Réécrivez plus brièvement le paragraphe de la critique ci-dessous qui commence par « Au début pourtant » en conservant ses faits principaux.

## Texte fourni
========
TOUT LE MONDE N'A PAS LA CHANCE D'AIMER LA CARPE FARCIE


... ou la cuisine ashkénaze, une cuisine que l'autrice, Élise Goldberg, assume d'emblée comme peu sexy (oignons à gogo, genoux de veau, cou farci - là je me suis dit, tiens il y a une coquille, il manque le "h", mais non, c'est bien du cou (de poulet) farci). En réalité, c'est une cuisine authentique, conviviale, familiale, transmise de génération en génération, qui a du corps, du coeur, voire une âme.

Rien que le titre m'aurait attirée dans ses filets, thème cuisine oblige, mais Aifelle, chez qui je l'ai repéré, me l'a rendu encore plus incontournable en le décrivant comme un "récit où se côtoient l'humour, la légèreté, la tendresse, mais aussi la mélancolie et le drame. Lorsque l'on est issue de branches maternelle et paternelle juives de Pologne, les tragédies ne manquent pas."
Je me réjouissais de cette lecture qui avait tout pour me séduire : cuisine ashkénaze, langue yiddish, plongée dans une culture où j'avais beaucoup à apprendre, témoignages d'un drame historique à travers l'histoire familiale.

Au début pourtant, j'ai été un peu déroutée. Je ne m'attendais pas à la forme narrative, fragmentée en une succession de paragraphes séparés par un *, qui passent d'une idée à une autre, comme une suite de pensées, de souvenirs et de réflexions qui viennent comme ils viennent. Des paragraphes plus ou moins courts qui semblent inviter à picorer plus qu'à lire d'une traite. Là je me suis dit, ouhlala, je ne vais pas aimer ça, moi. J'aurais préféré une forme plus classique. Mais la cuisine ashkénaze n'est pas classique et l'histoire de sa communauté encore moins.
Assez vite (heureusement), je me suis faite à cette forme qui n'est pas si incohérente, car on ne passe pas vraiment du coq à l'âne. Les idées sont liées, même si parfois par d'infimes liens, et reflètent finalement le fonctionnement de la mémoire, collective et individuelle, dans son processus de reconstitution d'une identité culturelle.
J'ai apprécié le style de l'autrice qui a le sens de la formule et un grand sens de la dérision. Ses petits paragraphes, d'une ligne ou à peine plus, fusent comme des flèches et vont droit dans le mille. Non, en réalité, cette forme narrative s'est révélée finalement très efficace et judicieuse.
Je me suis un peu perdue dans les liens familiaux, grands-parents maternels et paternels, frères et soeurs de ces derniers, qui était où et qui a subi quoi, mais tout a fini par se mettre en place.
========
## Bloc de données
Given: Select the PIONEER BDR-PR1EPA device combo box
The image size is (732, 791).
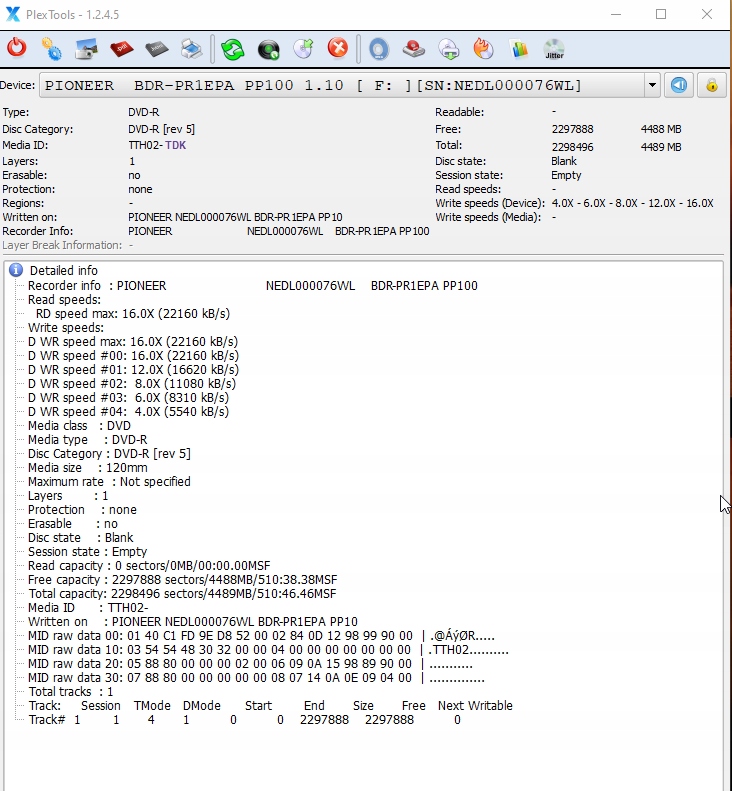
========
## Réponse ci-dessous
Au début, j'ai été un peu déroutée par la forme narrative. Elle consiste en une suite de paragraphes séparés par un *, qui passent d'une idée à l'autre comme des pensées, des souvenirs et des réflexions. Plus ou moins courts, ils invitent à picorer plutôt qu'à lire d'une traite. Je craignais de ne pas aimer et j'aurais préféré une forme plus classique, mais ni la cuisine ashkénaze ni l'histoire de sa communauté ne sont classiques.